7 FACTS about the Kurds and Kurdistan
1. Historical evidence show clearly that eponyms such as Qardu, Kardu, Corduene, Kardukh that appear in much earlier historical records, are not accepted linguistically (scholarly) as direct linguistic ancestors to the modern ethnonym Kurd.
2. Until the Sassanid Dynasty (3rd-7th centuries) there is no mention of distinct people known under this exact term of Kurds.
3. The Sassanids applied the Middle Persian term Kwrt for the first time onto ALL the nomads of the Zagros Mountains. The term functioned more like a social category that was synonymous with tent-dwellers or nomads.

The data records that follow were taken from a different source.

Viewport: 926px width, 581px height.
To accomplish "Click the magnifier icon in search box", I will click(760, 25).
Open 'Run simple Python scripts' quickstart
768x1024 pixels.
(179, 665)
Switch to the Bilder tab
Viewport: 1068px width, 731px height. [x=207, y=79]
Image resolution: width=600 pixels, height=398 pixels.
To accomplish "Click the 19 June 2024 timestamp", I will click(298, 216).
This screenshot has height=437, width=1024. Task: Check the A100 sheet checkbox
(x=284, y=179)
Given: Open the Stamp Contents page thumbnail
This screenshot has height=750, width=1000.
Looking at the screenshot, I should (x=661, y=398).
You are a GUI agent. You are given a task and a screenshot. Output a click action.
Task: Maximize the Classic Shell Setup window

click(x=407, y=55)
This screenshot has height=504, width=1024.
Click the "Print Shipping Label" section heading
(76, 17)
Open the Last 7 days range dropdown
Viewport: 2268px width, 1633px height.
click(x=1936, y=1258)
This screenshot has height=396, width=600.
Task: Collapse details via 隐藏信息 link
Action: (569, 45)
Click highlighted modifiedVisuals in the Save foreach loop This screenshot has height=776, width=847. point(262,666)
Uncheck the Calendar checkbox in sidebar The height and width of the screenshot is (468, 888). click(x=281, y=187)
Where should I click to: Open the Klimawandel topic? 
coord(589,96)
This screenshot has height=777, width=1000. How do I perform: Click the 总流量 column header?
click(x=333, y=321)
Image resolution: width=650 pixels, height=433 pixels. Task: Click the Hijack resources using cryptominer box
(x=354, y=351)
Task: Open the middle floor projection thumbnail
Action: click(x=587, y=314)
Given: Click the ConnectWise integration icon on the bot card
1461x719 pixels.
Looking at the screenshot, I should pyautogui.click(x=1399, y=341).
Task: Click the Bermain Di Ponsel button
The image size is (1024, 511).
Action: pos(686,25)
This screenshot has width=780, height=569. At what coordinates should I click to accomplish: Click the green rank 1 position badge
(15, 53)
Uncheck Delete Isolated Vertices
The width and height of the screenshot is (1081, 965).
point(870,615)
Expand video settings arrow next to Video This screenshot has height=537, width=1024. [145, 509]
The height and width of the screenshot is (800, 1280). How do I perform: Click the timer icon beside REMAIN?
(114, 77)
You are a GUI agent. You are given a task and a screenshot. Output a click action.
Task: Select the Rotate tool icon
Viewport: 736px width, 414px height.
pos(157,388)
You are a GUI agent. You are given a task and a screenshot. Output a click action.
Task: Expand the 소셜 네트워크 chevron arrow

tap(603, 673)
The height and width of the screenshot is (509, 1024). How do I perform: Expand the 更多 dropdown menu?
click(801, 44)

4. With the birth of Islam (7th century), the conversion of Kurds to Islam and mixing with the Arabs, the term Kwrt evolved and was adopted by the Arabs as singular Kurd and plural Akrad.
5. Through early Islam, the terms Kurd and Akrad reflected nomad/nomads and in some records as bandit(s) and robber(s).
6. Around the 10th – 12th centuries, as these nomads integrated deeper into the socio-political fabric of the Islamic world, the Arabs began to treat the term Kurd as an ethnic label.
7. After the term Kurd became treated as an ethnic designation (10th – 12th centuries), the term Kurdistan (the vague land of Kurds) was born as well.